*Tasks to perform:*
(a) Please duplicate the part of the essay on conflict between "As I thought" and "peace and unity.", inclusive.
(b) Decide whether each statement below agrees with the essay on conflict. Answer yes or no for each, and quote the words of the essay that settle it.
(i) The essay says the absence of conflict always means peace is present.
(ii) The writer holds that people who understand their own need for grace are the only ones able to extend it to others.
(iii) The essay says the Paul David Tripp quote comes from one of his books.

*Source passage:*
####################

As I thought about what Ben was calling us to think through, I was reminded of the age-old adage that the absence of conflict doesn’t necessarily equate to the presence of peace.  Our goal when tension and conflict are present should not be to simply make it all disappear; rather, we should be willing to work through it together to bring about true Biblical peace and unity.  

With that said, I think that I often look at conflict as something that happens on the outside.  I think of conflict as an entity that someone else brings to the table.  My typical response when I’m angry, irritated or frustrated is to explain those things by looking outside of myself.  My response is usually to justify my anger by pointing somewhere other than to myself.  Could it really be possible that I play a role in the tension around me?  

James 4:1-3 states the following:

What causes quarrels and what causes fights among you? Is it not this, that your passions are at war within you? You desire and do not have, so you murder. You covet and cannot obtain, so you fight and quarrel. You do not have, because you do not ask. You ask and do not receive, because you ask wrongly, to spend it on your passions. (ESV)

In this passage, James rips away the curtains on our hearts and purposefully reminds us that conflict and tension are actually spiritual issues.  They are issues that are directly connected to our hearts and to our desires.  More directly put, conflict and tension often result from who or what rules our hearts in place of Jesus.  There is a battle for control of our hearts that is fought in every situation and relationship in our lives.  To better deal with conflict and tension, we must understand what role our hearts play in these situations.

According to Romans 1, my heart will either be ruled by Jesus or by some created entity (an idol).  When my heart longs for anything other than Jesus, I will undoubtedly experience regular conflicts with others.  I will love you to the end if you’re helping me get what I want, but you will just be an obstacle for me to overcome if you stand in my way.  When my heart is ruled by my own desires, I’m judging you and holding you accountable to my standards and your ability to deliver the desires of my heart.  

When my heart is ruled by Jesus, I fully understand the wickedness of my own heart and the immeasurable grace extended to me by Jesus.  People who understand their own need for grace are really the only ones capable of extending it to others.  When I find myself to be frustrated with those around me, when I sense tension and conflict from the outside in, or when I become aggravated at the experiences and viewpoints of others, I need to look inward at the desires of my heart and see if they properly align with the truths of the Gospel and the reality of grace offered to me through Jesus.  

Consider this  quote from Paul David Tripp that can be found on his website:

“You see, God’s grace is not just a past grace–the grace of your salvation; God’s grace is not just a future grace–the grace of eternity. God’s grace is a present grace–it’s a grace for what you face in the struggles of life in a fallen world, right here, right now. And what this means is–you don’t have to live controlled by conflict any longer; your relationships can change; reconciliation is possible; peace is possible! Why? Not because of your strength and wisdom, but because the God of grace has given you grace that is form-fit for just what you are going through in your relationships today, right here, right now.”

In Matthew 7:3-5, Jesus says the following:

“Why do you see the speck that is in your brother’s eye, but do not notice the log that is in your own eye? Or how can you say to your brother, ‘Let me take the speck out of your eye,’ when there is the log in your own eye? You hypocrite, first take the log out of your own eye, and then you will see clearly to take the speck out of your brother’s eye.” (ESV)

As we face conflict and tension that we think is coming from external places, Jesus’ words here should push us towards examining our own hearts to see what idols or desires or anything else are actually taking the place of Jesus.  The problem may actually be internal to our hearts rather than external with the people around us.  I pray that we will surrender the desires of our hearts to Jesus before we are quick to lash out at others.

####################

*Provided data:*

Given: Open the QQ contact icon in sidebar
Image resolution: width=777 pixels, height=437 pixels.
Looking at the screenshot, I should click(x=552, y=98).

####################

*Exercise solutions:*
(a)
As I thought about what Ben was calling us to think through, I was reminded of the age-old adage that the absence of conflict doesn’t necessarily equate to the presence of peace.  Our goal when tension and conflict are present should not be to simply make it all disappear; rather, we should be willing to work through it together to bring about true Biblical peace and unity.

(b)
(i) No: "the absence of conflict doesn’t necessarily equate to the presence of peace"
(ii) Yes: "People who understand their own need for grace are really the only ones capable of extending it to others."
(iii) No: "quote from Paul David Tripp that can be found on his website"